> Task instructions: Word for word, repeat all of the entries below.

> Data provided:
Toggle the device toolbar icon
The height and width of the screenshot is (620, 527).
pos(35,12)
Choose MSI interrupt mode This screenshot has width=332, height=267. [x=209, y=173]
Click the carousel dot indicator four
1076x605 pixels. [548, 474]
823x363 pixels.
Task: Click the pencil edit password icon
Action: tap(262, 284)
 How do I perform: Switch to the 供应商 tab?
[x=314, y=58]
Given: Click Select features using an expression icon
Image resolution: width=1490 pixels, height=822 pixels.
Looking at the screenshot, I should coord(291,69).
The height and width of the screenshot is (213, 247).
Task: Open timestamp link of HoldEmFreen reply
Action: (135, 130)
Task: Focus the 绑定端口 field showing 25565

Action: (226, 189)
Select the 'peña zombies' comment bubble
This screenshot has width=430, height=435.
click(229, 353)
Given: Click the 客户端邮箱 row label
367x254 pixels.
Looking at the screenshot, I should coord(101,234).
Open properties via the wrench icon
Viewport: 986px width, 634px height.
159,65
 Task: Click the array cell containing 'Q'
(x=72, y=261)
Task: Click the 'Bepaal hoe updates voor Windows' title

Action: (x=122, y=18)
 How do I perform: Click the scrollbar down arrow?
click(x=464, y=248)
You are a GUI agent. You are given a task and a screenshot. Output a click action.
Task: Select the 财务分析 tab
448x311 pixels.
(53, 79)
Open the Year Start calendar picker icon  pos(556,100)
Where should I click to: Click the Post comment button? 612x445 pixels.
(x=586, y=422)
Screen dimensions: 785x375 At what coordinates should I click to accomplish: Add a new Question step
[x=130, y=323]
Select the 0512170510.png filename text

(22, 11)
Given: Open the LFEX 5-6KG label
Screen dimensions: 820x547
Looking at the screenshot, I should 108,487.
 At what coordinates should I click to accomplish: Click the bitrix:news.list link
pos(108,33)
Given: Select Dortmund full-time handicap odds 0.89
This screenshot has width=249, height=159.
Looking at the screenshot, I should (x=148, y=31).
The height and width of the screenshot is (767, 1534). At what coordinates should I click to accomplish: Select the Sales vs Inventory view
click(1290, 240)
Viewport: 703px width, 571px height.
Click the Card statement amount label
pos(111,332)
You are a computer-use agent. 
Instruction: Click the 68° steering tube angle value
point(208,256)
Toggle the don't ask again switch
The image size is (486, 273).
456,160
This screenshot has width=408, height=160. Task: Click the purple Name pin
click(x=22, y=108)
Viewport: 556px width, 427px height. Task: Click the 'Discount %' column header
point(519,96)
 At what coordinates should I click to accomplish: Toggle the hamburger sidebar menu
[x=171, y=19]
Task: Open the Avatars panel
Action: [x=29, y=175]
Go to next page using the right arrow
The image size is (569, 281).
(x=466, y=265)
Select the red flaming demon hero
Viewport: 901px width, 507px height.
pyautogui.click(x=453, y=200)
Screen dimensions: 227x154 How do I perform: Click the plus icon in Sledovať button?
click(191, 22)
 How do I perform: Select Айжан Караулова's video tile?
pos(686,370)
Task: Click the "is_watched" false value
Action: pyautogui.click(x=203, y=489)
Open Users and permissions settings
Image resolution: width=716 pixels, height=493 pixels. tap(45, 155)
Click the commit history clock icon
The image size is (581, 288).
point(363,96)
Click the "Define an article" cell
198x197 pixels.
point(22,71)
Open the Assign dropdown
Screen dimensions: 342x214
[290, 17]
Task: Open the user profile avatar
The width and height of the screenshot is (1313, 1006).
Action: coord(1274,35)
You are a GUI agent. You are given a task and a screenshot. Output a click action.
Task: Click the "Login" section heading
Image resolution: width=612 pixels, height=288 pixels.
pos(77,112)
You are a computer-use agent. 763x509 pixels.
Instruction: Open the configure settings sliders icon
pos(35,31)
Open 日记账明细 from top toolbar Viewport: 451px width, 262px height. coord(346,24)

> Task answer:
Toggle the device toolbar icon
The height and width of the screenshot is (620, 527).
pos(35,12)
Choose MSI interrupt mode This screenshot has width=332, height=267. [x=209, y=173]
Click the carousel dot indicator four
1076x605 pixels. [548, 474]
823x363 pixels.
Task: Click the pencil edit password icon
Action: tap(262, 284)
 How do I perform: Switch to the 供应商 tab?
[x=314, y=58]
Given: Click Select features using an expression icon
Image resolution: width=1490 pixels, height=822 pixels.
Looking at the screenshot, I should coord(291,69).
The height and width of the screenshot is (213, 247).
Task: Open timestamp link of HoldEmFreen reply
Action: (135, 130)
Task: Focus the 绑定端口 field showing 25565

Action: (226, 189)
Select the 'peña zombies' comment bubble
This screenshot has width=430, height=435.
click(229, 353)
Given: Click the 客户端邮箱 row label
367x254 pixels.
Looking at the screenshot, I should coord(101,234).
Open properties via the wrench icon
Viewport: 986px width, 634px height.
159,65
 Task: Click the array cell containing 'Q'
(x=72, y=261)
Task: Click the 'Bepaal hoe updates voor Windows' title

Action: (x=122, y=18)
 How do I perform: Click the scrollbar down arrow?
click(x=464, y=248)
You are a GUI agent. You are given a task and a screenshot. Output a click action.
Task: Select the 财务分析 tab
448x311 pixels.
(53, 79)
Open the Year Start calendar picker icon  pos(556,100)
Where should I click to: Click the Post comment button? 612x445 pixels.
(x=586, y=422)
Screen dimensions: 785x375 At what coordinates should I click to accomplish: Add a new Question step
[x=130, y=323]
Select the 0512170510.png filename text

(22, 11)
Given: Open the LFEX 5-6KG label
Screen dimensions: 820x547
Looking at the screenshot, I should 108,487.
 At what coordinates should I click to accomplish: Click the bitrix:news.list link
pos(108,33)
Given: Select Dortmund full-time handicap odds 0.89
This screenshot has width=249, height=159.
Looking at the screenshot, I should (x=148, y=31).
The height and width of the screenshot is (767, 1534). At what coordinates should I click to accomplish: Select the Sales vs Inventory view
click(1290, 240)
Viewport: 703px width, 571px height.
Click the Card statement amount label
pos(111,332)
You are a computer-use agent. 
Instruction: Click the 68° steering tube angle value
point(208,256)
Toggle the don't ask again switch
The image size is (486, 273).
456,160
This screenshot has width=408, height=160. Task: Click the purple Name pin
click(x=22, y=108)
Viewport: 556px width, 427px height. Task: Click the 'Discount %' column header
point(519,96)
 At what coordinates should I click to accomplish: Toggle the hamburger sidebar menu
[x=171, y=19]
Task: Open the Avatars panel
Action: [x=29, y=175]
Go to next page using the right arrow
The image size is (569, 281).
(x=466, y=265)
Select the red flaming demon hero
Viewport: 901px width, 507px height.
pyautogui.click(x=453, y=200)
Screen dimensions: 227x154 How do I perform: Click the plus icon in Sledovať button?
click(191, 22)
 How do I perform: Select Айжан Караулова's video tile?
pos(686,370)
Task: Click the "is_watched" false value
Action: pyautogui.click(x=203, y=489)
Open Users and permissions settings
Image resolution: width=716 pixels, height=493 pixels. tap(45, 155)
Click the commit history clock icon
The image size is (581, 288).
point(363,96)
Click the "Define an article" cell
198x197 pixels.
point(22,71)
Open the Assign dropdown
Screen dimensions: 342x214
[290, 17]
Task: Open the user profile avatar
The width and height of the screenshot is (1313, 1006).
Action: coord(1274,35)
You are a GUI agent. You are given a task and a screenshot. Output a click action.
Task: Click the "Login" section heading
Image resolution: width=612 pixels, height=288 pixels.
pos(77,112)
You are a computer-use agent. 763x509 pixels.
Instruction: Open the configure settings sliders icon
pos(35,31)
Open 日记账明细 from top toolbar Viewport: 451px width, 262px height. coord(346,24)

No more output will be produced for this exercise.